▶ _Activity_
Reproduce exactly the line that includes "Go Back using" and all lines after it, ending with the last line of the data.

▶ _Data for this task_
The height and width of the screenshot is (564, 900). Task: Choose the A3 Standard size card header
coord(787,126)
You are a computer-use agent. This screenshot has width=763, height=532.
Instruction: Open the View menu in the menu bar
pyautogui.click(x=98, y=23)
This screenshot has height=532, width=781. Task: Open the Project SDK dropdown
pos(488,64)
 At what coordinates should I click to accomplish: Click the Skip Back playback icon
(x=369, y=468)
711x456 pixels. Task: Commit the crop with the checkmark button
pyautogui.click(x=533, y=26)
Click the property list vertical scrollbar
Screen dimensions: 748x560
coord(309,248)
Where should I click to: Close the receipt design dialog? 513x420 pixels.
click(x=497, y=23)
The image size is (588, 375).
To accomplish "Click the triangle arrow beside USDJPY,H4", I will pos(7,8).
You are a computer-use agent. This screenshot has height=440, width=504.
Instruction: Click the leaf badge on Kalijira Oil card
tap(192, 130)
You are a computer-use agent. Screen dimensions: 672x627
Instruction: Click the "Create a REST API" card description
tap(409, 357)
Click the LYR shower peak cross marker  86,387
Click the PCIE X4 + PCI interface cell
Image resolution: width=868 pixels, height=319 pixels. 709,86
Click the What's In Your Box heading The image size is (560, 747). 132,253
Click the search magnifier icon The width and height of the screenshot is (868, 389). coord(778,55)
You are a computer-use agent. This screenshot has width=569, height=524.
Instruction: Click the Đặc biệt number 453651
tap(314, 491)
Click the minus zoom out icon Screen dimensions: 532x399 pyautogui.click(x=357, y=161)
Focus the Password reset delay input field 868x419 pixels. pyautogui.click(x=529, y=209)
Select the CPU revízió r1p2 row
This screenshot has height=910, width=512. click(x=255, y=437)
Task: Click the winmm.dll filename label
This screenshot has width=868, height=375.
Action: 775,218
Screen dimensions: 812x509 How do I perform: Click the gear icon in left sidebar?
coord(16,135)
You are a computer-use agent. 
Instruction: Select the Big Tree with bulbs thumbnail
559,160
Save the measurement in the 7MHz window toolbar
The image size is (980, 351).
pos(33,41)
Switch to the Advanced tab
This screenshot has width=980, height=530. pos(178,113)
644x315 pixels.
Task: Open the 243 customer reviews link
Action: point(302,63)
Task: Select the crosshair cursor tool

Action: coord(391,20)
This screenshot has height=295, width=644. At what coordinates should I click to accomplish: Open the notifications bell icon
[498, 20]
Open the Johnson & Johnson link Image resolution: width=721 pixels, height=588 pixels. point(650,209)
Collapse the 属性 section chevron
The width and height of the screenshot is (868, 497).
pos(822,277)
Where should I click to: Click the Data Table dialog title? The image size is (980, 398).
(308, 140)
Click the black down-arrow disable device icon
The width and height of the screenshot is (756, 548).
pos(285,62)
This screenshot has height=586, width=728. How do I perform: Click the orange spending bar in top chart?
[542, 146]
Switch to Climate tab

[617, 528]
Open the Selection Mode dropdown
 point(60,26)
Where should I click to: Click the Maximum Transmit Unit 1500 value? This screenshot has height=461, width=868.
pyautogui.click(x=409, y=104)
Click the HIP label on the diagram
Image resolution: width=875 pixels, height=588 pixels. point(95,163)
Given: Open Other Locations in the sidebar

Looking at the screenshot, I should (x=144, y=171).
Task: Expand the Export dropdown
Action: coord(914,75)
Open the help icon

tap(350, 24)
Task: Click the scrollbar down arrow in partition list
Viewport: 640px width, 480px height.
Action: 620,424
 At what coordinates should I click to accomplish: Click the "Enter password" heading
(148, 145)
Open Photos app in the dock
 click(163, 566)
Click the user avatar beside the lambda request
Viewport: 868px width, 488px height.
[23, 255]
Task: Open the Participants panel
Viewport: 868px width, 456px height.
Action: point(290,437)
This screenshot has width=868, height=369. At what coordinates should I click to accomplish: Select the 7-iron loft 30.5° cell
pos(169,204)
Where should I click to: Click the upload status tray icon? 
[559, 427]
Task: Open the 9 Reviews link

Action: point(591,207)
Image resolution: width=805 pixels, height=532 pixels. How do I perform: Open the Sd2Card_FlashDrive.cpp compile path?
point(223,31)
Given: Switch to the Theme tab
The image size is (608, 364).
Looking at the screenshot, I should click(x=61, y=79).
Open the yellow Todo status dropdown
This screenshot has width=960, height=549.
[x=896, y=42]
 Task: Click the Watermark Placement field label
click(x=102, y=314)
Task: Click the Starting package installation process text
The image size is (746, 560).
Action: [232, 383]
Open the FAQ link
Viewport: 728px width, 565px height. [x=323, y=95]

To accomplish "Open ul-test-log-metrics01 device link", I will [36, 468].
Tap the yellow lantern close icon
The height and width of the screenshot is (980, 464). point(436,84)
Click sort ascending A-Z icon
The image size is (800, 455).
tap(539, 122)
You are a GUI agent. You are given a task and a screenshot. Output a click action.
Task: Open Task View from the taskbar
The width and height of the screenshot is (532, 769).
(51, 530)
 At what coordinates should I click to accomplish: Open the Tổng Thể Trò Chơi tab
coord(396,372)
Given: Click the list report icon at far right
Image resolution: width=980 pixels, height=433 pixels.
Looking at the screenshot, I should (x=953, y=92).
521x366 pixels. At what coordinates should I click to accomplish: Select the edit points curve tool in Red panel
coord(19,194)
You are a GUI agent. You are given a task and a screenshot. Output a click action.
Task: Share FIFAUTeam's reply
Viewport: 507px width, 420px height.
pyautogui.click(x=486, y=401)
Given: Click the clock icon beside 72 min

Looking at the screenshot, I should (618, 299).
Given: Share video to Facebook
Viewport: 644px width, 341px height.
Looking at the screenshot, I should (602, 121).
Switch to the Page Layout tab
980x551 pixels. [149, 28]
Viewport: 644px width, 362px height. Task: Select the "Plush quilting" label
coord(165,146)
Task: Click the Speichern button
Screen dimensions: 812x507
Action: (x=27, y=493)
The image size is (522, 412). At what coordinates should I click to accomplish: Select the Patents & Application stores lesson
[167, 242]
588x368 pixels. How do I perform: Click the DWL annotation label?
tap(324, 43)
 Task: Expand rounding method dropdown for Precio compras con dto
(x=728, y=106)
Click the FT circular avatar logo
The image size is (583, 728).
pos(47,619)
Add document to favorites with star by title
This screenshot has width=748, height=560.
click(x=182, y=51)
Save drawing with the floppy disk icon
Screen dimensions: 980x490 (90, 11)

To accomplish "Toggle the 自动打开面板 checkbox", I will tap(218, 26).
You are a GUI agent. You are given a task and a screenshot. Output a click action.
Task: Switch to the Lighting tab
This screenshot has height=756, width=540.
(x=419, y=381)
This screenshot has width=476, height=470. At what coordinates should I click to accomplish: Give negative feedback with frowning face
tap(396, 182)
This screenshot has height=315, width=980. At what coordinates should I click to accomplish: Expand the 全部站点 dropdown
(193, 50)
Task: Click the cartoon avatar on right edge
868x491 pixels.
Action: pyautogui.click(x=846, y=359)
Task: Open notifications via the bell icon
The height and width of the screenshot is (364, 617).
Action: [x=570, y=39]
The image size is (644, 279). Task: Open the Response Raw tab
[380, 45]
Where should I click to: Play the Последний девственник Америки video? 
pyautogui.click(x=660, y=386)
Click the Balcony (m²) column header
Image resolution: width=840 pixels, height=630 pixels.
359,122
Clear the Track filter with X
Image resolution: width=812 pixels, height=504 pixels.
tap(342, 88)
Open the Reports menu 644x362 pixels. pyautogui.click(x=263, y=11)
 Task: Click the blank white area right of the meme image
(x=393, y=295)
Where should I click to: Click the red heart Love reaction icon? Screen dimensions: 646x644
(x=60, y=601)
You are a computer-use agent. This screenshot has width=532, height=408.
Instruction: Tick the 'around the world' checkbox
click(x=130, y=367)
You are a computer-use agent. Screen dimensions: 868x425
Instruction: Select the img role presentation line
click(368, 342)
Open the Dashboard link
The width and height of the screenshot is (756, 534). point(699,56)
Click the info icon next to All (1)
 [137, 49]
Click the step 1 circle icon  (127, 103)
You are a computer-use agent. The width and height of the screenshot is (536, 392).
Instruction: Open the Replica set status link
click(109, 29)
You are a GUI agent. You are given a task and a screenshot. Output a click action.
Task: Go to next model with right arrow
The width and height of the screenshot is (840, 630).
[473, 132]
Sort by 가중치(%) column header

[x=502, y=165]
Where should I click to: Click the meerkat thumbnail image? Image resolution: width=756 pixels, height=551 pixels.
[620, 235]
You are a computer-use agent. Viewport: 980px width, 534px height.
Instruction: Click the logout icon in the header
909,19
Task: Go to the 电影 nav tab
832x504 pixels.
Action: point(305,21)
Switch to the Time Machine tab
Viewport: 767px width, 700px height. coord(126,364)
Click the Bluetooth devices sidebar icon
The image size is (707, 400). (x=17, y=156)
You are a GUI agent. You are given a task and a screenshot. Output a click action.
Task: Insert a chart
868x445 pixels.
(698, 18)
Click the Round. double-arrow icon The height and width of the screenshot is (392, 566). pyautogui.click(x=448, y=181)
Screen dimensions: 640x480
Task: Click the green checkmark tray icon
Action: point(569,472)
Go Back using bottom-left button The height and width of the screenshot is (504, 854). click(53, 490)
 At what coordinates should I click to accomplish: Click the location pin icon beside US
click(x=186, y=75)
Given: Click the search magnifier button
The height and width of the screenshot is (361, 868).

▶ _Answer box_
Go Back using bottom-left button The height and width of the screenshot is (504, 854). click(53, 490)
 At what coordinates should I click to accomplish: Click the location pin icon beside US
click(x=186, y=75)
Given: Click the search magnifier button
The height and width of the screenshot is (361, 868).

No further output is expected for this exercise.